Anshul Kamboj

Personal information
- Born: 6 December 2000 (age 25) Karnal, Haryana, India
- Height: 1.87 m (6 ft 2 in)
- Batting: Right-handed
- Bowling: Right-arm medium
- Role: Bowling all-rounder

International information
- National side: India;
- Only Test (cap 318): 23 July 2025 v England

Domestic team information
- 2021/22–present: Haryana
- 2024: Mumbai Indians
- 2025–present: Chennai Super Kings

Career statistics
| Competition | Test | FC | LA | T20 |
| Matches | 1 | 33 | 32 | 46 |
| Runs scored | 0 | 592 | 82 | 121 |
| Batting average | 0.00 | 14.09 | 8.20 | 15.12 |
| 100s/50s | 0/0 | 0/1 | 0/0 | 0/0 |
| Top score | 0 | 51* | 19* | 19* |
| Balls bowled | 108 | 4,858 | 1,554 | 889 |
| Wickets | 1 | 104 | 54 | 65 |
| Bowling average | 89.00 | 23.86 | 21.27 | 19.21 |
| 5 wickets in innings | 0 | 2 | 0 | 0 |
| 10 wickets in match | 0 | 1 | 0 | 0 |
| Best bowling | 1/89 | 10/49 | 4/22 | 4/23 |
| Catches/stumpings | 0/– | 11/– | 11/- | 14/– |
- Source: ESPNcricinfo, 15 April 2026

= Anshul Kamboj =

Indian cricketer (born 2000)

Anshul Kamboj (born 6 December 2000) is an Indian international cricketer who plays for India national cricket team as a right-handed medium pace bowling all-rounder and plays for Haryana in domestic cricket and made his Indian Premier League debut for Mumbai Indians in 2024 and currently plays for Chennai Super Kings. He made his International Test debut against England during the fourth test of 2025 Anderson–Tendulkar Trophy at Old Trafford Cricket Ground .
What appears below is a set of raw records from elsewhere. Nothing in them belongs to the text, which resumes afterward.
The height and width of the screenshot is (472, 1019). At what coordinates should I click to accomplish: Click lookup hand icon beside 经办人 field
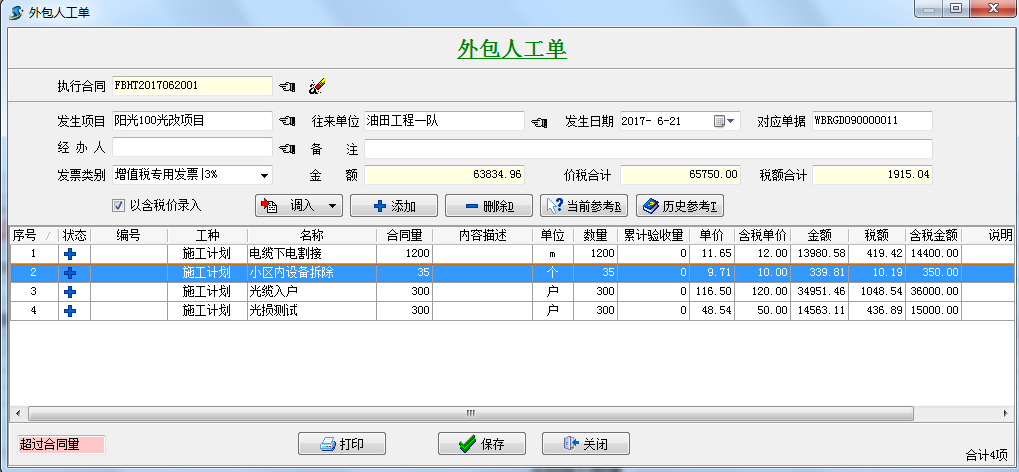point(288,149)
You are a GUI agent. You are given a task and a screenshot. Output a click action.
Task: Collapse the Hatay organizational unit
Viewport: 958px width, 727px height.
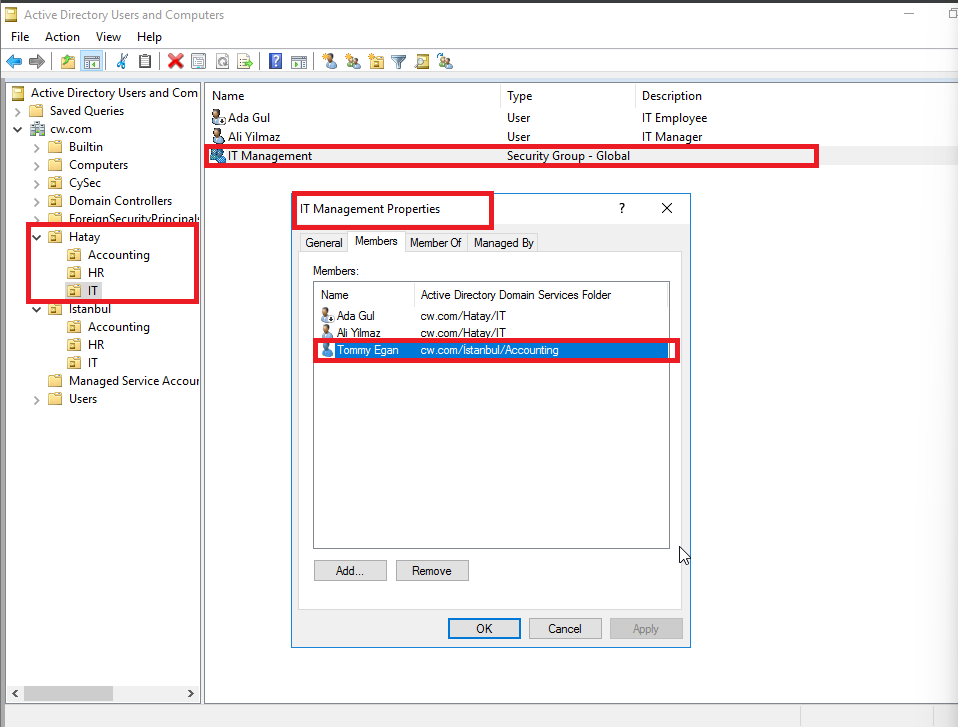click(x=37, y=237)
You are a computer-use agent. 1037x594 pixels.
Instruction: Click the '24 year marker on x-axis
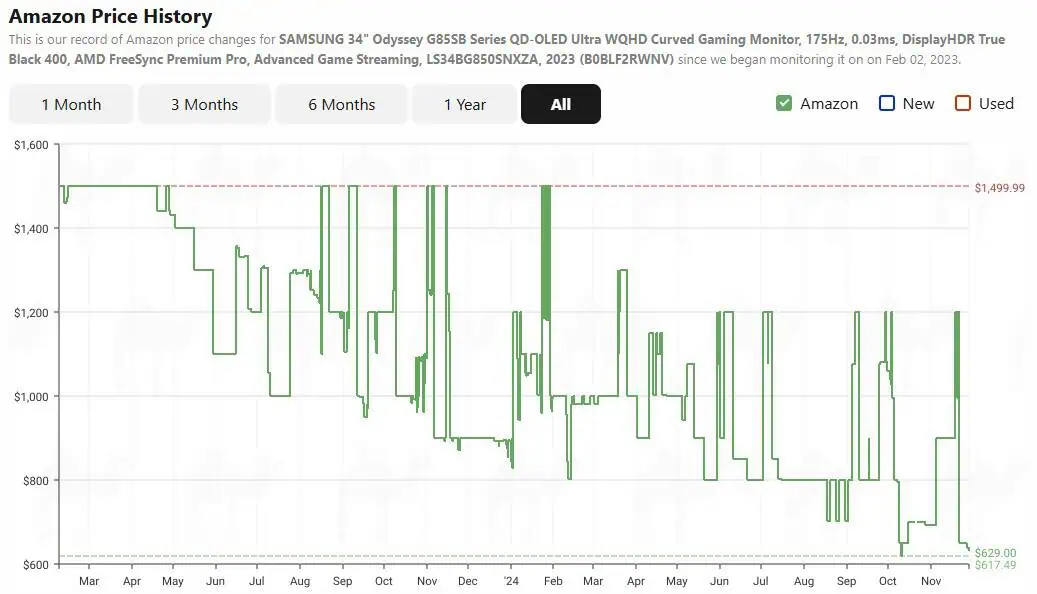[511, 581]
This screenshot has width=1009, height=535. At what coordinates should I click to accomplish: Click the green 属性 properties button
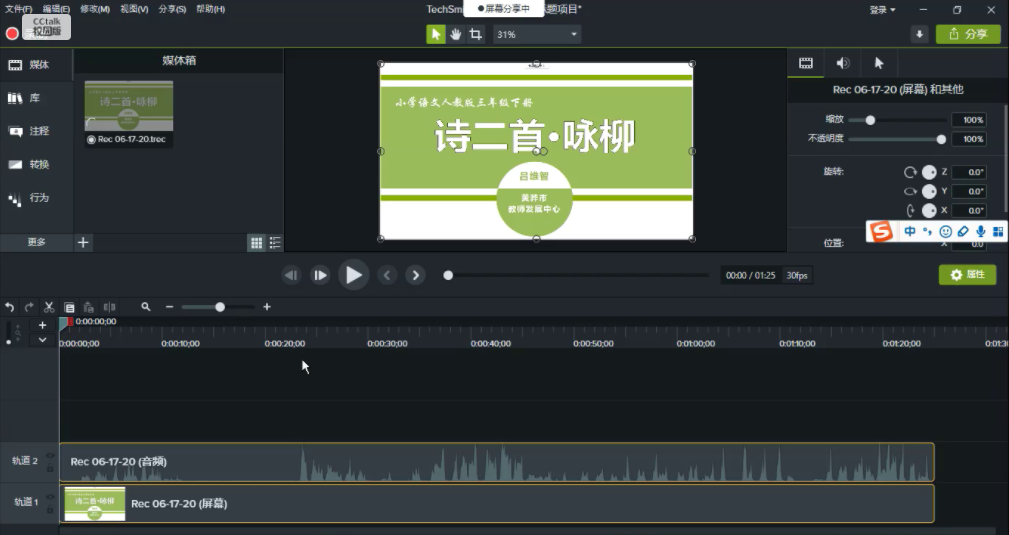click(x=967, y=275)
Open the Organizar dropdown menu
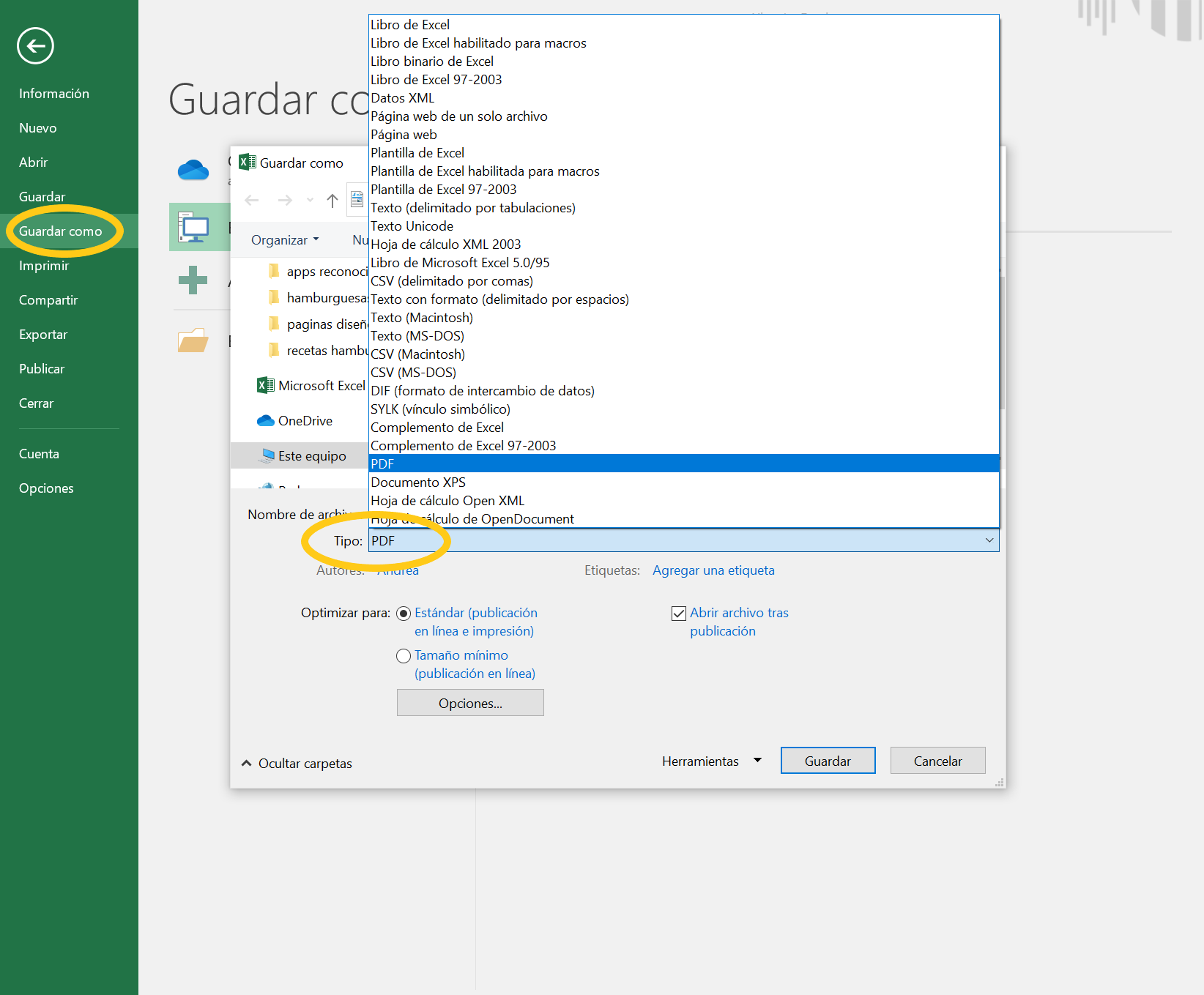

In October 2024, he was also part of the India A team's squad for the 2024 ACC Emerging Teams Asia Cup. He made his first-class debut on 17 February 2022, for Haryana in the 2021–22 Ranji Trophy. He made his Twenty20 debut on 22 October 2022, for Haryana in the 2022–23 Syed Mushtaq Ali Trophy. He made his List A cricket debut on 15 November 2022, for Haryana in the 2022–23 Vijay Hazare Trophy. He was sold to Chennai Super Kings for 3.4 crore in the IPL 2025 Mega Auction.

== Domestic career ==
Kamboj made his debut for Haryana in February 2022 versus Tripura in the Ranji Trophy. However, he has shown prowess in limited overs cricket, with 7 wickets in 7 matches in the 2022–23 Syed Mushtaq Ali Trophy, and 17 wickets in 10 matches for Haryana in the 2023–24 Vijay Hazare Trophy, with him playing a big role in Haryana lifting the title. These performances helped him get bought by the Mumbai Indians in the 2024 Indian Premier League Auction. He also attracted attention in the first class circuit, getting selected for the 2024–25 Duleep Trophy. He represented India C, taking 16 wickets in 3 matches at an average of 17.12 and was adjudged Player of the Tournament. In November 2024, Kamboj became the third bowler to take all ten wickets in an innings in the Ranji Trophy, doing so for Haryana against Kerala.

== International career ==
Kamboj was added to the Indian squad and playing 11 ahead of the fourth Test of the 2025 Anderson-Tendulkar Trophy, due to the injuries of other players. And he got his first Test International wicket of Ben Duckett in this match.